[[ Text block, beginning ]]
New Zealand's competition regulator has released its first-ever assessment of the state of competition across the economy, finding that while markets have become slightly less dominated by the largest firms, it is getting harder for new and smaller businesses to break through.
The Commerce Commission's baseline research report, released this month, analyses 22 years of firm-level business data from 2001 to 2023 and finds economy-wide competition trends are mixed, with some measures pointing in opposite directions.
Market concentration – or the share of industry output held by the largest businesses – has declined steadily over the period, which normally indicates improving competition according to the Commission. But business dynamism, which measures the rate of new firms entering industries and challenging incumbents, has fallen materially over the same period.
Entry and exit rates have both dropped, new entrants are capturing smaller shares of their industries, and large incumbent businesses are increasingly able to hold their positions over time. The Commission found little difference between the market share new entrants hold one year after entering an industry and five years later, suggesting businesses that do break in are largely failing to grow.
"Bigger, older businesses are becoming more entrenched," the report stated. "This suggests market conditions are favouring larger incumbent businesses and it is harder for smaller, newer businesses to displace them."
Retail trade sits in the middle of the Commission's competition rankings across 16 industry divisions, neither among the most nor least competitive sectors in the economy. While overall competition is improving in the sector, the report noted that competition in business dynamism and price-cost margin worsened between 2001 and 2023.
Post-GFC, between 2010 and 2023, business dynamism in retail appeared to improve, while price-cost margin still remained worsening. It must be noted that this includes all retail, including food, fuel and other store-based retailing.
Some of the larger players in retail, particularly in the apparel space, continue to hold market share. Briscoe Group – owner of Briscoe Homewares and Rebel Sport NZ – has managed to hold its sales growth post-COVID, with group sales having nudged up ever-so-slightly by around 1 per cent each year.
Wesfarmers, which operates Kmart Group across Australia and New Zealand, also reported a group-wide sales lift in the first half of FY26 in New Zealand alone, by about $10 million to $1.469 billion.
The industries found to have the greatest competition over the period were other services, construction, accommodation and food services, and administrative and support services. Those with the least competition were electricity, gas, water and waste services, financial and insurance services, information media and telecommunications, and mining.
Commerce Commission chair Dr John Small said these upstream industries are critical for the New Zealand economy.
“Weak competition in these markets can mean higher costs and lower-quality services cascade through to businesses and households, increasing the prices people pay for everyday goods and services,” Dr Small said. “That’s why work already underway to promote stronger regulatory settings and more effective competition is so important.”
While the report shows real strengths in parts, Dr Small said it also highlights the value of promoting competitive opportunities for a wider range of businesses, particularly for smaller and newer firms that appear to be facing greater barriers to growth.
“Competitive markets are critical to New Zealand’s economic performance. When competition weakens, innovation slows, costs rise, and consumers pay the price. A competitive environment enabling small businesses to grow is essential for productivity and long‑term growth.”
[[ Text block, end ]]
Task instructions:
1: According to the article on New Zealand competition, how many years of firm-level business data did the Commerce Commission's report analyze?
2: Decide whether each statement agrees with the article on New Zealand competition, and quote the words from it that settle each one. (a) Market concentration rose over the period studied. (b) Retail trade ranks among the least competitive sectors. (c) Mining is one of the industries with the least competition.
3: Reproduce the stretch of the article on New Zealand competition from "Wesfarmers, which operates" through "to $1.469 billion.".
[[ Record excerpts, beginning ]]
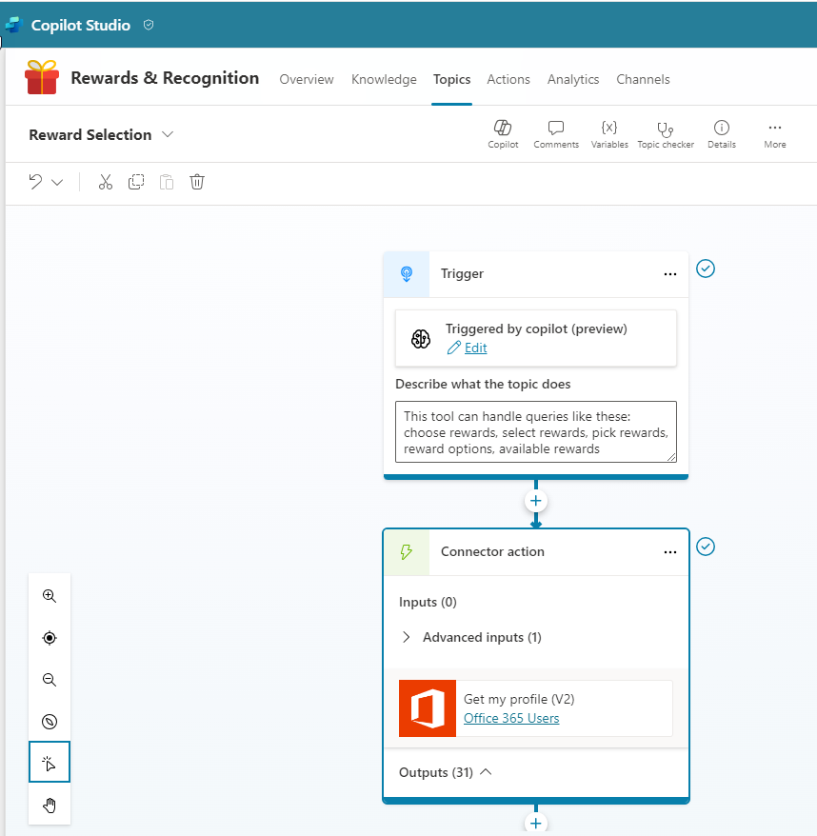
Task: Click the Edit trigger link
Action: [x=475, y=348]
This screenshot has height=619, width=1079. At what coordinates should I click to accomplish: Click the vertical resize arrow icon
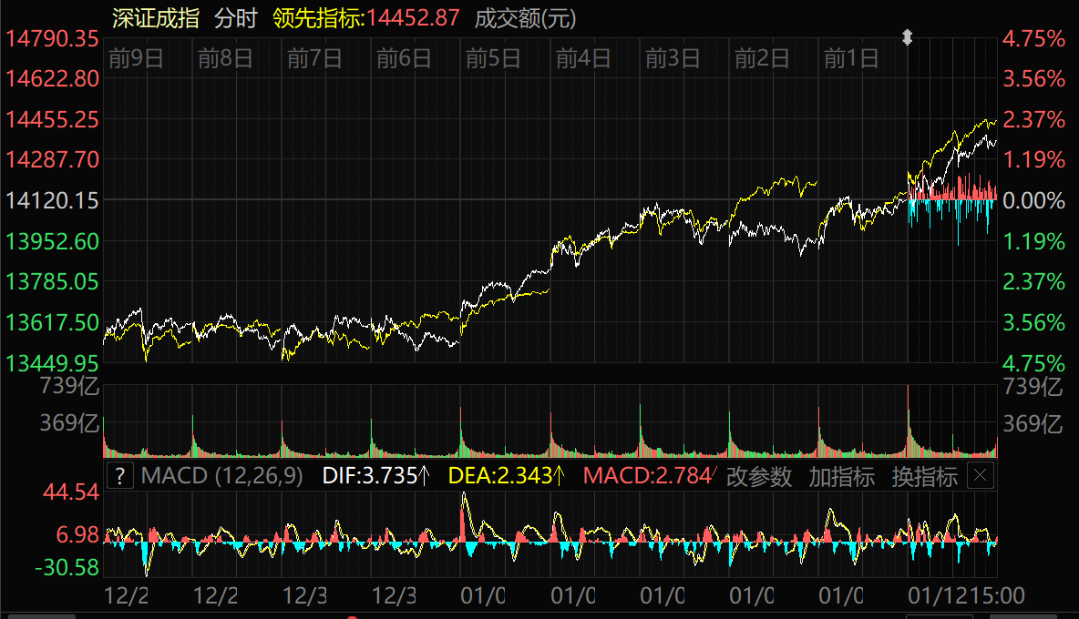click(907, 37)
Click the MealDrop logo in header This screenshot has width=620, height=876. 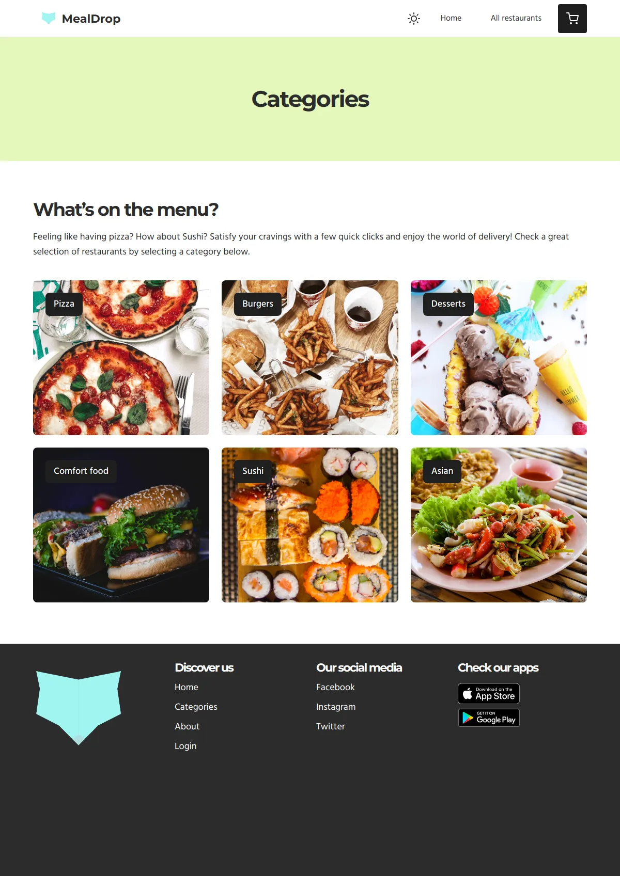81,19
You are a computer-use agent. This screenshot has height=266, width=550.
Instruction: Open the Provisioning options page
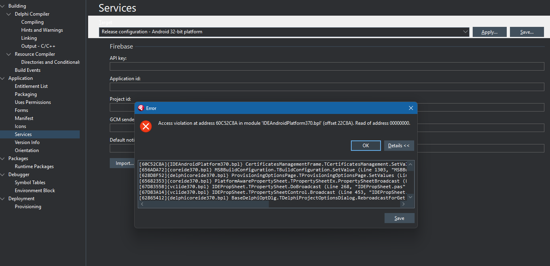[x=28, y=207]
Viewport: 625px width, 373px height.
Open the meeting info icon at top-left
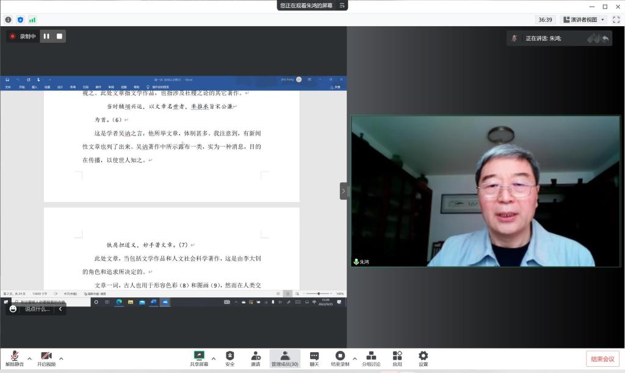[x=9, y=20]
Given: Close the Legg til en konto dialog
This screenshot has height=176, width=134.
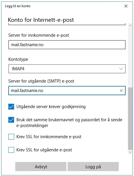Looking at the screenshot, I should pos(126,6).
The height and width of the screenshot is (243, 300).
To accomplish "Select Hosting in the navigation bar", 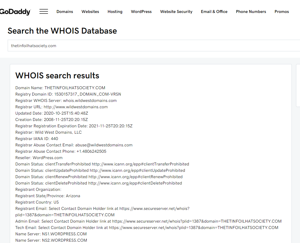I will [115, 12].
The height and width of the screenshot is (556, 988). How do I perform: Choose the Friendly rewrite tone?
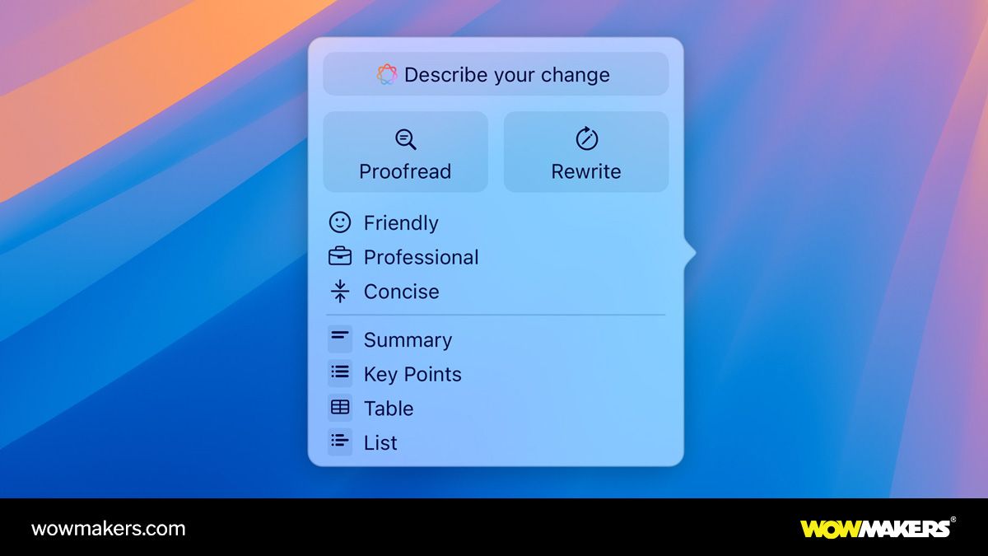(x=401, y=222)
[[ Record excerpts, end ]]
Responses per task:
1: 22 years of firm-level business data, from 2001 to 2023.

2:
(a) No: "Market concentration – or the share of industry output held by the largest businesses – has declined steadily over the period"
(b) No: "neither among the most nor least competitive sectors in the economy"
(c) Yes: "Those with the least competition were electricity, gas, water and waste services, financial and insurance services, information media and telecommunications, and mining."

3:
Wesfarmers, which operates Kmart Group across Australia and New Zealand, also reported a group-wide sales lift in the first half of FY26 in New Zealand alone, by about $10 million to $1.469 billion.